Emails claiming you are owed a tax refund look official but lead to fake login pages designed to steal your personal details — HMRC will never email you asking you to click a link to claim a refund.

"The email looked completely genuine. It had the HMRC logo, the correct colours, and it told me I was owed a refund. I nearly clicked the link before something made me stop and check the email address it had come from. That's when I realised it wasn't from HMRC at all."
— Susan, Surrey
What's Happening?
Fake HMRC tax refund emails are one of the most common phishing scams in the UK. Criminals send emails that appear to come from HMRC, telling the recipient they are owed a tax refund.
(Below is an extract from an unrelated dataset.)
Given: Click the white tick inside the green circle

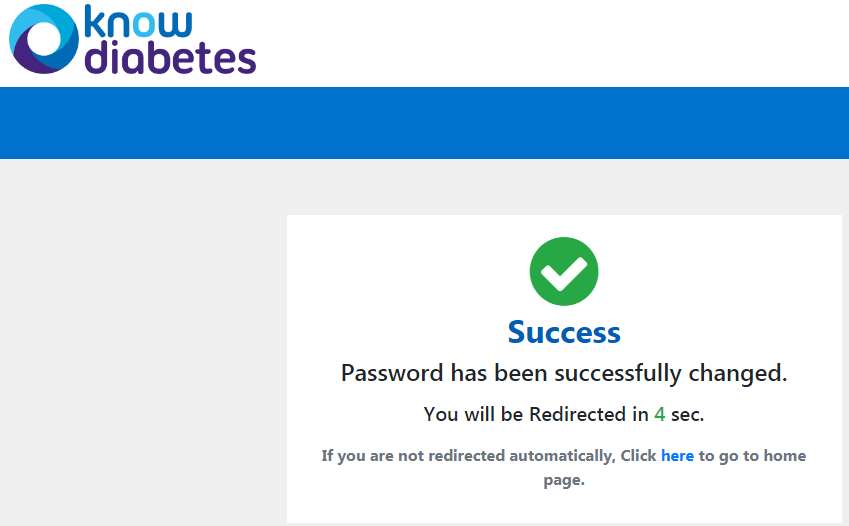Looking at the screenshot, I should (564, 272).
The emails often look convincing, using official logos, colours and language. The recipient is directed to click a link and enter personal and financial details to claim their refund. Those details go directly to criminals.
Why This Scam Works
Most people would welcome an unexpected tax refund. The timing of these emails is often deliberate — they frequently circulate around the end of the tax year when people are thinking about tax returns and refunds. The official appearance of the email reduces suspicion. People assume that if it looks like HMRC, it probably is HMRC.
What You Might Not Know
HMRC will never email you to tell you that you are owed a tax refund and ask you to click a link to claim it. If you are owed a refund, HMRC will contact you by post or through your personal tax account. Any email claiming otherwise should be treated with caution regardless of how official it appears.
What To Look Out For
Be cautious if an email unexpectedly tells you that you are owed money, asks you to click a link to claim a refund or verify your details, uses urgent language suggesting the refund will expire, or comes from an email address that does not end in hmrc.gov.uk.
A Question Worth Asking
Was I expecting to hear from HMRC? And does the email address it came from actually end in hmrc.gov.uk? Those two questions catch most HMRC phishing emails before any harm is done.
What To Do
Step 1 — Do not click any links in the email. Step 2 — Check the sender's email address carefully — genuine HMRC emails end in hmrc.gov.uk. Step 3 — Log in to your personal tax account directly at gov.uk to check whether any refund is genuinely owed. Step 4 — Forward the suspicious email to phishing@hmrc.gov.uk and then delete it.
Lightkeepers Insight
HMRC phishing emails succeed because they combine something people want — a refund — with something that looks trustworthy. The safest habit is simple: never click links in emails about tax refunds. Always go directly to gov.uk instead.
If in doubt, go directly to the source. Type gov.uk into your browser. Do not follow the link.